Diğer bir konu, yine bir hatibimiz şöyle söyledi: "İmam-hatipler açtınız da ne oldu? O okuldan çıkanlar ne olacak?" Bakınız, koalisyon hükûmeti değil, tek başına iktidar var on sekiz yıldan beri. Fen lisesi de bizim, sağlık meslek lisesi de bizim, Anadolu lisesi de bizim, ticaret lisesi de bizim, imam-hatip lisesi de bizim; biz okulları ayırt etmiyoruz ama bir ihtiyaç varsa, açık varsa ihtiyacı tamamlamaya çalışıyoruz.

İmam-hatiplerin başarısının nereden nereye geldiğini öğrenmek istiyorsak -çok değerli genel müdürlerimiz burada ve o rakamlara girip de vaktimi kaybetmek istemiyorum- bunlar da öğrenilebilir. Dolayısıyla imam-hatip karşıtlığı yapmanın bir manası yok, imam-hatip de bizim, fen lisesi de bizim, spor lisesi de bizim, sanat liseleri de bizim.

MEHMET RUŞTU TİRYAKİ (Batman) - Üniversitelere giriş oranı yüzde 16.

UĞUR AYDEMİR (Manisa) - 4+4+4'le nereye geldik? Değerli arkadaşlar, bakınız, bir yandan diyoruz ki eğitim... Üniversite mezunu arkadaşlarımız işsiz kalıyor, evet, doğru; liseyi bitirenler de işsiz kalıyor, evet, doğru; iş bulamıyorlar, niye?

Değerli arkadaşlar, eğitimdeki 4+4+4 gelene kadar liseyi, 12'nci sınıfı bitiren çocuklarımız anahtarı tutmasını bilmiyorlardı, meslek liselerine gönderemiyorduk; değerli kardeşlerim, çocuklar eğitimde, daha doğrusu pratikte istediğimiz düzeye gelemiyorlardı. 4+4+4'le inşallah bu açığı kapatacağız ve organize sanayi bölgelerinde mesleki teknik liseler açmakla beraber çocuklarımızın eğitim, istihdam ve üretim buluşmasını inşallah yaparak bu açığımızı da gidermeyi düşünüyoruz.

Evet, diğer bir konu, değerli arkadaşlar, "Çocuklarımızın geleceğini, bölgedeki kabadayılığınızla savunma sanayisine para ayırıyorsunuz, eğitime para ayırmıyorsunuz." diyorsunuz.
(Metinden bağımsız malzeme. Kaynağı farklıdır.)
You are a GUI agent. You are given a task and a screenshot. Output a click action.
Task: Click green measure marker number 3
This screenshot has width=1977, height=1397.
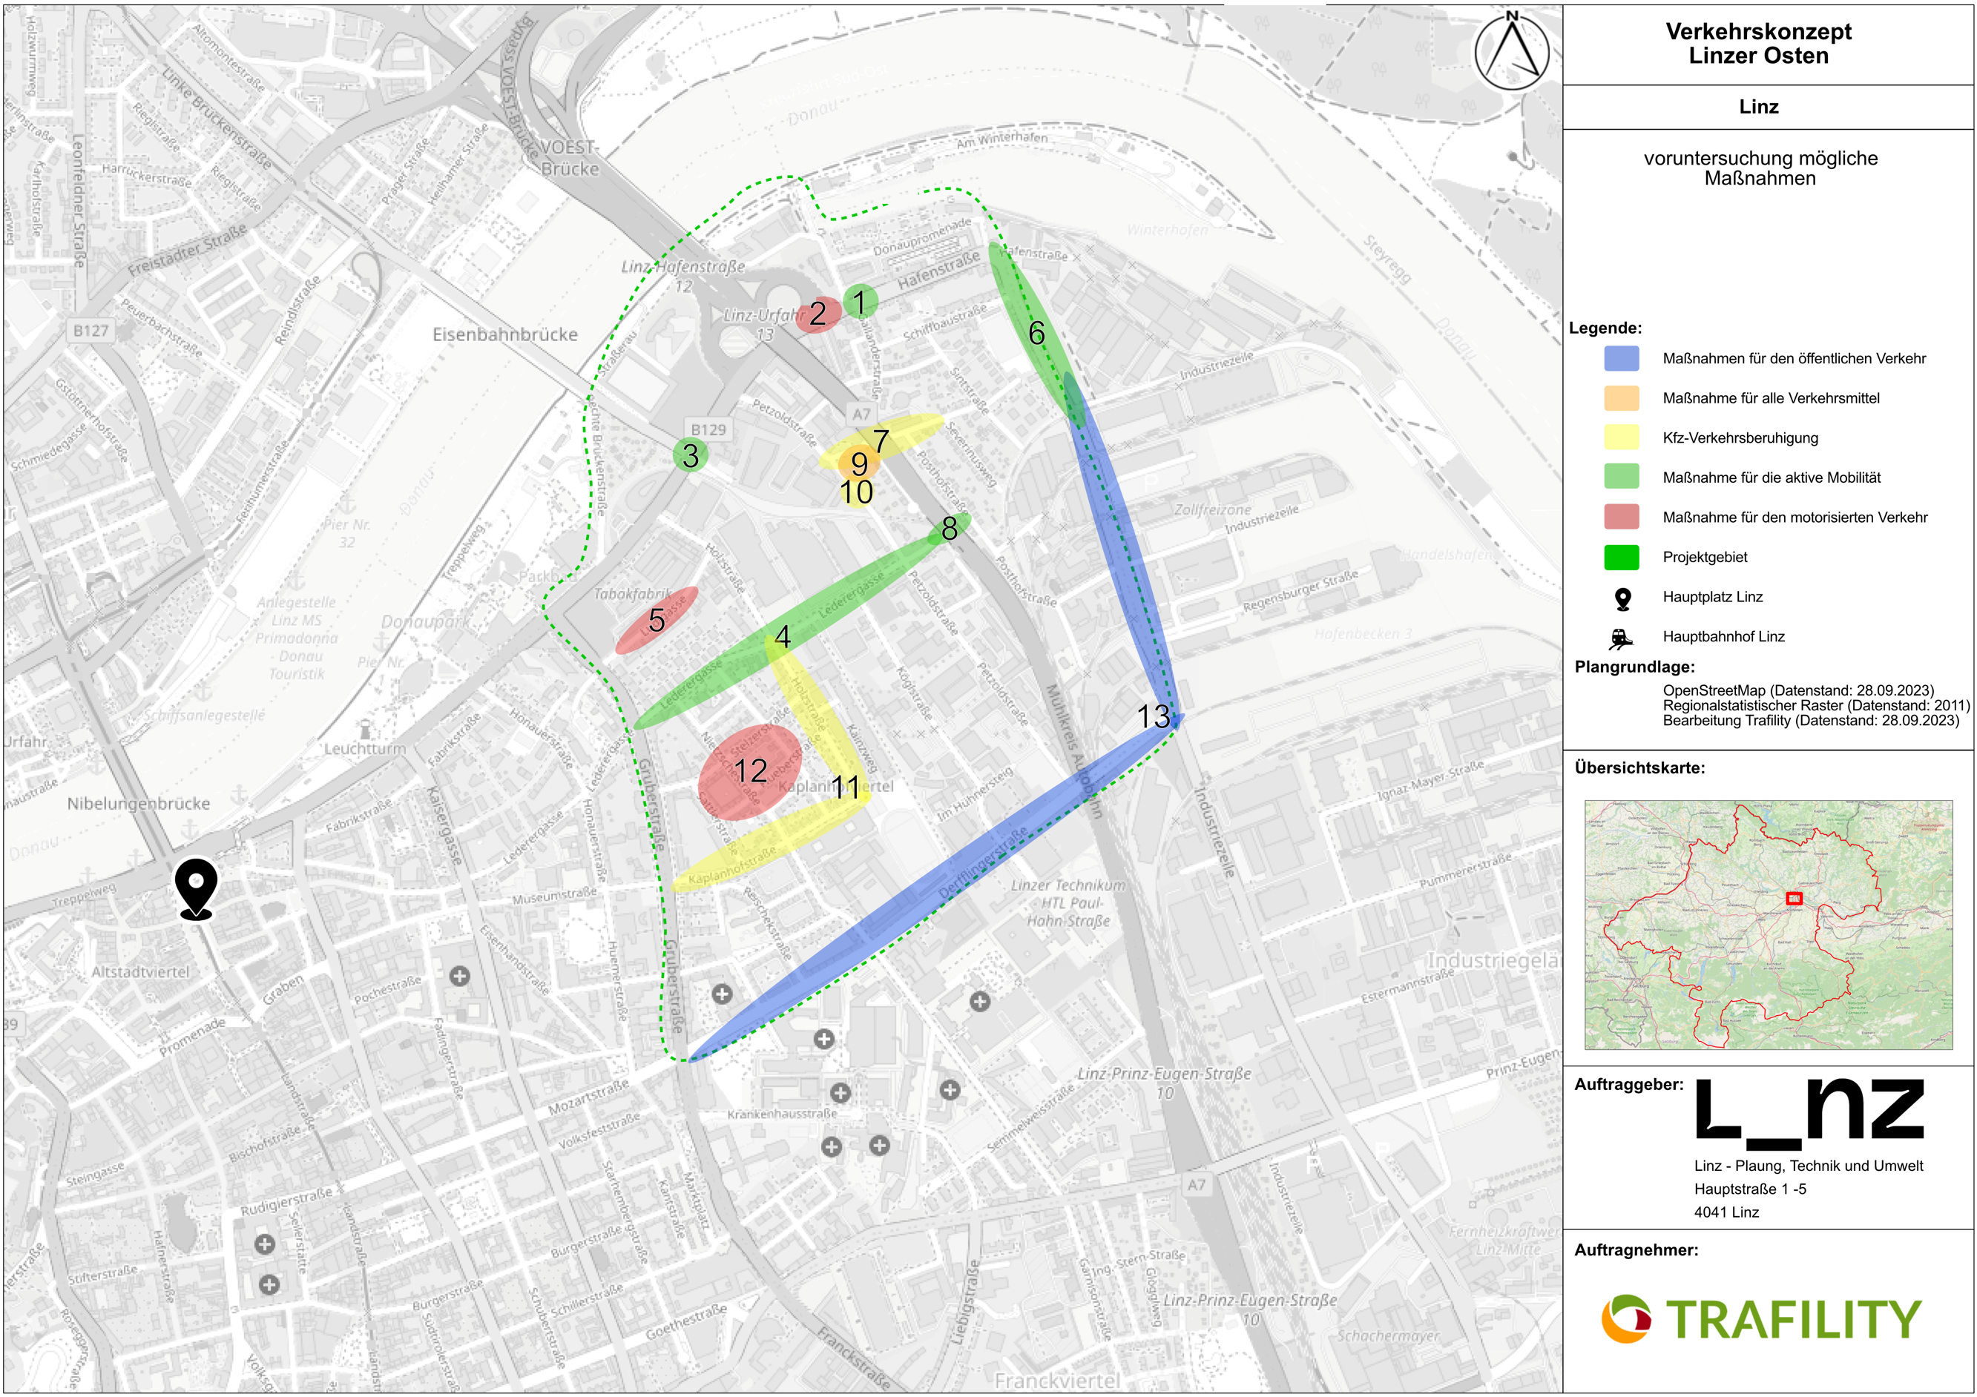[691, 455]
Evet, değerli arkadaşlar, biz kabadayılık yapmıyoruz, öyle bir niyetimiz de yok, Türkiye kabadayılık yapmıyor. Türkiye hakkını yedirmek istemiyor çünkü Türkiye'ye diz çöktürmek isteyenlere Türkiye haddini bildiriyor, Türkiye, artık "Otur." denildiğinde oturan değil, "Gel." denildiğinde gelen değil; Türkiye, artık hakkını her yerde, her platformda, hem masada hem sahada koruyan bir ülke. Buna rağmen, bakınız, savunma sanayisine tabii ki bütçede pay ayırıyoruz ama eğitimi kesinlikle ne yapıyoruz? Eğitimden bir para alıp da savunma sanayisine ayırmıyoruz. Yine, bütçemizde -2002 yılında olduğu gibi- bugüne kadar eğitimdeki en büyük payı millî eğitime, bütçedeki en büyük payı millî eğitime ayırmaya devam ediyoruz.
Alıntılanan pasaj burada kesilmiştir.